◆ **To do**:
**A)** Answer these questions from the theorem on open real intervals below, one answer per line, marked (i), (ii) and (iii):
(i) Which topology is placed on the real number line?
(ii) Which inequalities must hold for the two intervals to be non-empty?
(iii) Between which sets does the function f map?
**B)** Say whether each statement agrees with the theorem on open real intervals below. Answer yes or no, and quote the words that decide it. Mark your answers (i), (ii) and (iii).
(i) The theorem is about closed real intervals.
(ii) The proof notes that a differs from b and c differs from d.
(iii) The proof says the inverse of f was obtained without any calculation.

# Open Real Intervals are Homeomorphic

## Theorem

Let $\R$ be the real number line with the Euclidean topology.

Let $I_1 := \openint a b$ and $I_2 := \openint c d$ be non-empty open real intervals.

Then $I_1$ and $I_2$ are homeomorphic.

## Proof

By definition of open real interval, for $I_1$ and $I_2$ to be non-empty it must be the case that $a < b$ and $c < d$.

In particular it is noted that $a \ne b$ and $c \ne d$.

Thus $a - b \ne 0$ and $c - d \ne 0$.

Consider the real function $f: I_1 \to I_2$ defined as:

- $\forall x \in I_1: \map f x = c + \dfrac {\paren {d - c} \paren {x - a} } {b - a}$

Then after some algebra:

- $\forall x \in I_2: \map {f^{-1} } x = a + \dfrac {\paren {b - a} \paren {x - c} } {d - c}$

Both of these are defined as $a - b \ne 0$ and $c - d \ne 0$.

◆ **Data shown**:
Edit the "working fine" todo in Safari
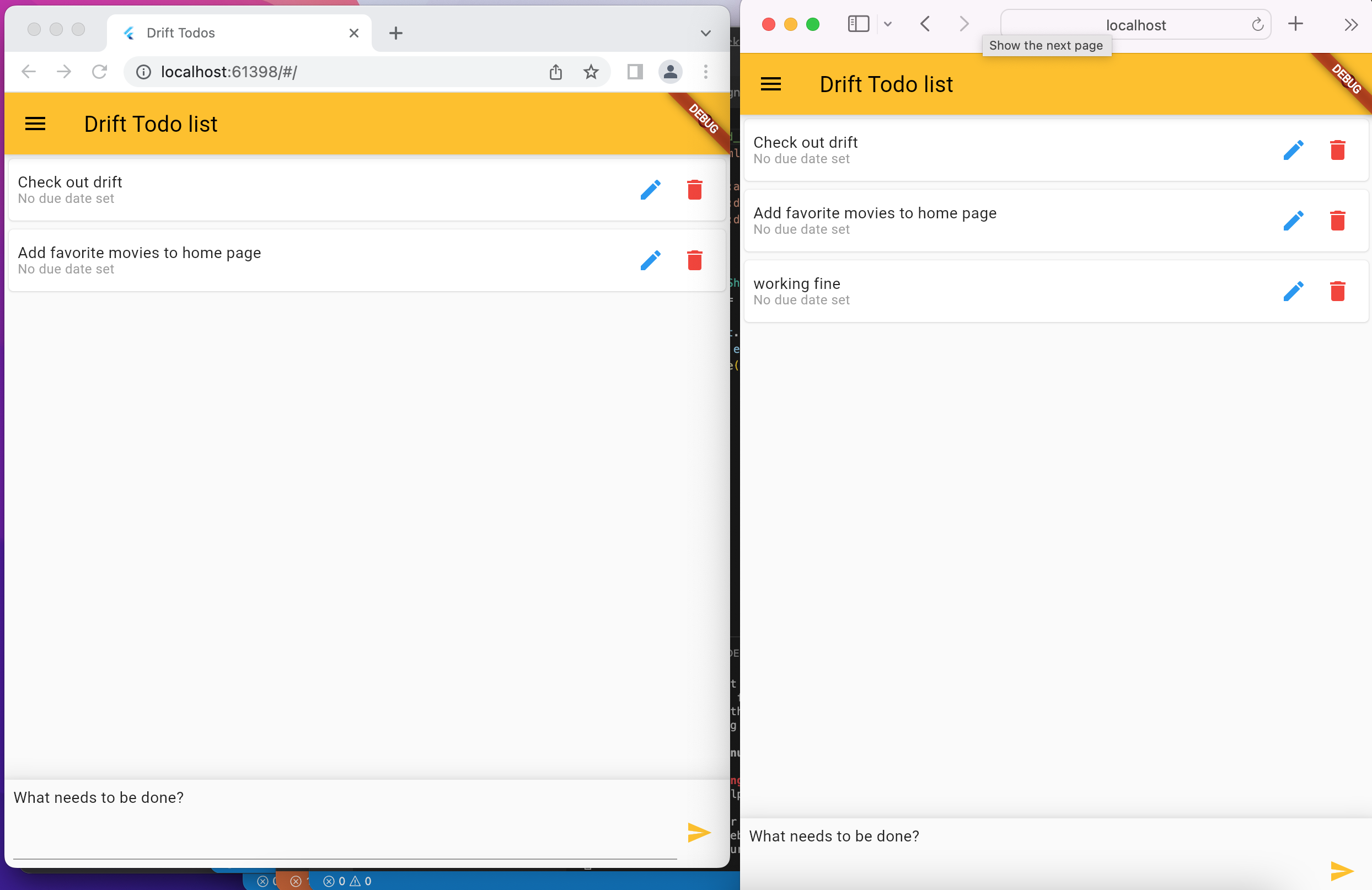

◆ **Outputs by task**:
**A)**
(i) The Euclidean topology.
(ii) a < b and c < d.
(iii) From I₁ to I₂.

**B)**
(i) No: "Let $I_1 := \openint a b$ and $I_2 := \openint c d$ be non-empty open real intervals."
(ii) Yes: "In particular it is noted that $a \ne b$ and $c \ne d$."
(iii) No: "Then after some algebra:"